New Book on Darfur Conflict by Georgetown Scholar Offers New Narratives for a Lasting Peace


The War in Darfur has been covered by international media as a long-held ethnic conflict between Arab and Black African Sudanese. But in her newly published book titled Darfur Allegory (University of Chicago Press, 2021), QF partner Georgetown University in Qatar (GU-Q) professor Dr. Rogaia Abusharaf offers a more nuanced analysis that corrects the historical record, gives voice to Darfuri perspectives, and offers hope for a lasting peace.

A valuable contribution to the body of knowledge on the crisis, this ethnographic study is the result of many years of field work, including translation and analysis of primary texts and interviews with Sudanese refugees displaced internally and internationally.  It is also a critique of the international community’s understanding of the conflict.  

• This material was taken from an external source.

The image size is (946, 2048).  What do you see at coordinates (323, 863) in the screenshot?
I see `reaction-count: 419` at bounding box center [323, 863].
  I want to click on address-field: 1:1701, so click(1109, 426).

“Within the voluminous literature on the conflict in Darfur that has appeared since 2003, the debate about the root cause of the conflict has turned primarily on race. Put simply, Arabism and Africanism have been thought to be on a collision course in Sudan,” writes Dr. Abusharaf in her book.

Racializing the conflict in this way, she said, creates a dangerous one-sided narrative. “In any situation where you are trying to apply monolithic models, it really undermines the complexity of the realities on the ground,” adding that it also strips the Sudanese people of their multiple identities and ignores a history of peaceful coexistence. 

It is British colonial rule, she argues, that created and institutionalized the political, economic, and social inequalities driving the ethnic conflict. Bad governance and discriminatory policies favoring Arab Sudanese were inherited and continued by the ruling elite following independence in 1955. This postcolonial legacy includes border conflicts, economic instability, militarization,  and increasing competition for natural resources leading to politics of scarcity that pits communities against each other. 

Dr. Abusharaf’s research included interviews with Qatar’s large Sudanese community, who remember Qatar’s mediation and relief efforts during this crisis.  She notes that “Darfuri migrants, delegates, and rebels frequently invoked Qatari involvement.”

But peace agreements based on racial divides have failed to secure a lasting peace. It is only by addressing the entrenched and historic inequalities that are the true causes of the conflict, said Dr. Abusharaf, that a sustainable peace can be achieved.

“Some critics say that we have to stop blaming colonialism for Sudan’s problems, but you can’t ignore it. Darfur is a laboratory for understanding key questions about Afro-Arab politics and society and for exposing the tenuous human relations in a postcolonial state that sleep walked itself into disaster.”